Abstract Data Types: Associative Arrays

├─ What is an ASSOCIATIVE ARRAY
├─ What are the operations an ASSOCIATIVE ARRAY requires
└─ What are the data structures that implement ASSOCIATIVE ARRAY

What is an associative array?

An associative-array (or map) is a sequential abstract data type in which entries are key-value pairs (instead of being just values) where following rules have to be obeyed:

any entry value is accessible by its entry key
a single value can exist at multiple keys
a single key can only hold a single value

How values are added by key to associative array (map):

What are the operations an associative array requires?

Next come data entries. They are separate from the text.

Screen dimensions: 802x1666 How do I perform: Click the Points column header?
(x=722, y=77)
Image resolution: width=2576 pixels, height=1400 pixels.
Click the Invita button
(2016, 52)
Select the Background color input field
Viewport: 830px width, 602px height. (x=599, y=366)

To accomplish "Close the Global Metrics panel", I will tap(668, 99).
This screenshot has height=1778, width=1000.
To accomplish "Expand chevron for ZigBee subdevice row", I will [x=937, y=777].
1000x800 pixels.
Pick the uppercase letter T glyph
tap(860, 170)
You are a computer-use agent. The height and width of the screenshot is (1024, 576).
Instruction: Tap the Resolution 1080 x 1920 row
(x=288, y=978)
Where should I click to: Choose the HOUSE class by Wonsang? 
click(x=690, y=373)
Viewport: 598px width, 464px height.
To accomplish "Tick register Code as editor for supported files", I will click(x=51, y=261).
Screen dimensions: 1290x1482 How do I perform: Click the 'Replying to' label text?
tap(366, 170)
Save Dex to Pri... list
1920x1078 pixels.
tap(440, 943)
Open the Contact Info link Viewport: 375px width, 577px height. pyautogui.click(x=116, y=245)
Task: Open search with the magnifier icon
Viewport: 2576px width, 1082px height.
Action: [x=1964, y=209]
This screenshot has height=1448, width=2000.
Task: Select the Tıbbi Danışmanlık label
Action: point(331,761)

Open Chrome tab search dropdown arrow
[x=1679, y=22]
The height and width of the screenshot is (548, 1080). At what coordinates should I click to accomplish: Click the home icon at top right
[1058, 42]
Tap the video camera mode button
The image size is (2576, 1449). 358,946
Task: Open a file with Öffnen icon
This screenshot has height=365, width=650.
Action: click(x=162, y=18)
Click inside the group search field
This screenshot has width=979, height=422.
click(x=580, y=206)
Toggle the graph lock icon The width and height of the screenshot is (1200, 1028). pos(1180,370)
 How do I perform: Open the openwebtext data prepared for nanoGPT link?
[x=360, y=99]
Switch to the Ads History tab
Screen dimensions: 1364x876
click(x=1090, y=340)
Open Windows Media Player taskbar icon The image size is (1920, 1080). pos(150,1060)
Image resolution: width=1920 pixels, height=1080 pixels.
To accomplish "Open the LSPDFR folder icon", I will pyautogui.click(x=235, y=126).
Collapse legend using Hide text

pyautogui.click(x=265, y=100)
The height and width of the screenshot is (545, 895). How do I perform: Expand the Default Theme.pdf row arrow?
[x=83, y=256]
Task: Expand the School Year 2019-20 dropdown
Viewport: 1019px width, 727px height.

Although, as an abstract data type, associative array comes with no implementation, it requires from data structures that implement it to provide support for a minimal set of operations:

Operation	Arguments	Returns	Description
clear		void	Clears associative array of all values.
containsKey	KEY	bool	Checks if key exists in associative array.
containsValue	VALUE, COMPARATOR	bool	Checks if value exists in associative array. This potentially requires iterating the whole map and applying comparator to see if value matches. AVOID unless map is small!
get	KEY	VALUE	Gets value by key.
set	KEY, VALUE	void	Sets value by key.
removeKey	KEY	void	Removes element by key.
removeValue	VALUE, COMPARATOR	void	Removes all elements that match value. This potentially requires iterating the whole list, applying comparator to see if value matches and, every time it matches, deleting entry from map. AVOID unless map is very small!
isEmpty		void	Checks if associative array is empty
size		ULONG	Gets number of entries in associative array

Where:

VALUE: value of an associative array entry
KEY: key at which value is found in associative array
COMPARATOR: function with signature compare(source, destination): BOOLEAN able to compare values in associative array

What are the data structures that implement associative array?

Most common implementations of associative array are:

Hash Table
- Strengths:
  - By far the fastest in insertion/lookup/deletion of entries: because hash table only needs to compute a hash of entry key and look up in bucket (List at position @ List) that corresponds to hash to add/delete/retrieve that entry. Because bucket ideally contains one entry only, this operation is considered to occur in constant O(1) time.
  - By far the smallest in memory consumption: only a List of List.
- Weaknesses:
  - Unpredictable iteration, which makes it hard to test.
  - It depends on:
    - a fast hash function that guarantees even distribution throughout buckets, so that the List inside ideally contains only one entry.
    - a reliable comparator function that guarantees there won't be duplicates with same value of key in the map (which would violate above-mentioned map principles)
Linked Hash Table
- Strengths:
  - Almost as fast, just a bit slower (5-10%) than Hash Table on insertion/lookup/deletion of entries: because it needs to maintain the doubly linked list that preserves insertion order as well.
  - Predictable iteration, which makes testing easy
- Weaknesses:
  - Greater memory consumption (33%) than Hash Table, because it needs to store the doubly linked list that maintains insertion order.
  - Same dependency on a good hash/comparator function.
Red Black Tree
- Strengths:
  - Stays ordered by key.
  - Predictable iteration, which makes testing easy
- Weaknesses:
  - Much slower (6-7 times) than Hash Table in insertion/deletion of entries: because the red black tree always has to rebalance itself, which is a VERY costly operation that may involve the whole data set.
  - Greater memory consumption (33%) than Hash Table, because the struct that wraps each value requires more information.
  - Depends on a reliable key comparator function.

This time complexity table using Big O Notation shows advantages and disadvantages of each data structure chosen for each associative array operation:

Operation	Hash Table	Linked Hash Table	Red Black Tree
clear	O(N)	O(N)	O(N)
containsKey	O(1)	O(1)	O(log(N))
containsValue	O(N)	O(N)	O(N)
get	O(1)	O(1)	O(log(N))
set	O(1)	O(1)	O(log(N))
removeKey	O(1)	O(1)	O(log(N))
removeValue	O(N)	O(N)	O(N)
isEmpty	O(1)	O(1)	O(1)
size	O(1)	O(1)	O(1)

Conclusion: Hash Table, with its speed/memory efficiency advantages, should be solution of choice unless one specifically desires structure to be predictably iterated or self-ordered!